And there was, for that little while, great tenderness and shyness, a more sombre, subtle version of the emotions they had felt in Mrs Heller’s when she had perched pretentiously above her badly dissected dogfish.

Their problem, both of them, was that they believed too much in the scientific and the rational and they thought they could—like Marxists changing the course of rivers—prevent the floods and earthquakes of primitive emotions. They sat beside each other and spoke what they imagined was the truth. But Izzie could not untangle his anger from his love and Leah did not help him when she explained her terms: that she had come to nurse him, to be, as she called it, “of use,” but not to be his sexual partner for she would feel that to be duplicitous. She did not mention the subject of skin, but it was not to be forgotten and it was Izzie who would use his sharp knife against them both, while she was changing his bandages on his shameful stumps and trying to ignore the erection he presented her with.

She
was
useful. She found the Kaletskys’ finances in an appalling state and borrowed, in the first week, five hundred pounds from her father. Most of this was used to pay back loans that Lenny had arranged. She bought a wheelchair. With the twenty pounds that remained she bought bowls and cake tins and at night she learned to bake the rich Jewish cakes that Lenny would deliver by day. She made sure Izzie was at meetings he would never have gotten to otherwise. She arranged chauffeurs, had him wheeled here, carried there and stood beside him on platforms while he used his formidable talents in the service of a new world. But the price she paid was to become the focus of all his anger and this was less to do with his envy of those who could walk and run, more to do with the fact that she could care for him but not love him.

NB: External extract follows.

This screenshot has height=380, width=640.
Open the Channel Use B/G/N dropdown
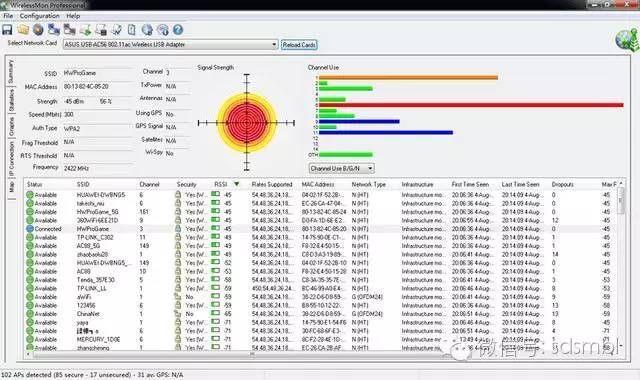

Rosa and Lenny, in their caravan, could not help but overhear the painful arguments of son and daughter-in-law. They moaned out loud in their separate beds, pulled pillows over their heads, and had stilted conversations whose sole function was to block out the bitter voice of their son.

“Please,” Rosa heard, “please go. I would rather crawl like a snail. I would rather sleep on a mat on the bloody floor. I would rather be lonely and shit in my pants. Please go.”

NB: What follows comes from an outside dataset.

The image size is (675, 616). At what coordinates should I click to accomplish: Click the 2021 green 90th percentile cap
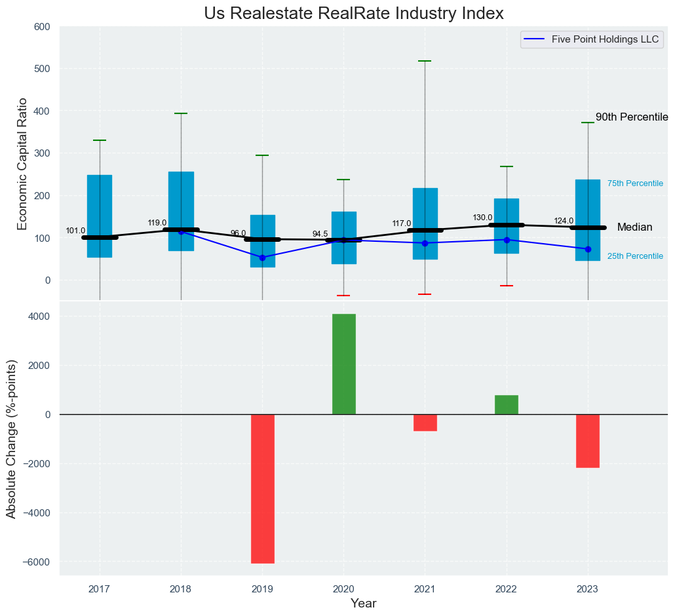pos(425,61)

And later she would hear the sound of weeping, a nasty choking noise she had first mistaken for vomiting, but it was, she knew, the sound of her son begging Leah Goldstein to stay.

And that is how Leah Goldstein made a little hell for herself and the Kaletskys, like a child who crawls into an old-fashioned refrigerator so easily, shuts the door, and finds there is no corresponding latch inside.

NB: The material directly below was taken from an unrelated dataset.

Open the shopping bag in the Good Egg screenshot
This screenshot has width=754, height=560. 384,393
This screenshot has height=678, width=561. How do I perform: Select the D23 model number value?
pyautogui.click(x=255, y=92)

Yet she was saved, as she had been saved before, by her letters, and when she continued her correspondence with me she used some of the art I had taught her and which she had once so vigorously rejected. Now she began to invent a life outside her walls, to send squares of sky to me (cobalt blue and saturated with life) to invent joy, to sustain it, and to write a hundred times about Silly Friends she must first manufacture. She arranged them on the mustard-yellow sand of Tamarama—indigos, crimsons, violet and viridian, people who were never born, walking on a beach she had stolen from 1923.

57

If you had seen me in 1937 you would have thought me finished. I had no suit. My hands trembled. I no longer shaved my skull and the hair that grew across it was white and wispy. Yet I was a young man, only fifty-one. My eyes were good and my muscles strong enough to ride a bicycle from Nambucca to Grafton.

I had been pumping gasoline and repairing bicycles in Nambucca and when I got my annual holidays I made the long journey up to Grafton, not for the pleasure of it, but to see the General Motors dealer, a Mr Lewis. I had filled his tank with petrol often enough and he had invited me to call on him if ever I was in Grafton. I was angling for a job.

Grafton is a prosperous town. There is sugar cane, timber,
rich river flats beside the Clarence River and I was already building mansions in my mind when I noticed the sign:
GOON & SONS: PROVIDORES
. It was just beside the bridge, as bold as brass, and I must have passed it twenty times before and not noticed it.

I could not believe that Goon would be still alive, but when I called at the providore they told me that the old man was asleep. I should come back in the morning. I left a visiting card and went to find a boarding house. I slept badly, although the weather was not yet hot, and in the morning I was back at the providore before the doors were open. I waited while they hosed down the concrete and hung out their wares by the big sliding doors.

A young girl, Chinese of course, but with a broad Australian accent, took me out the back, along a high catwalk, and up some old splintery stairs to a small room where an ancient Chinaman sat with the Clarence River running sleepily behind his shoulder.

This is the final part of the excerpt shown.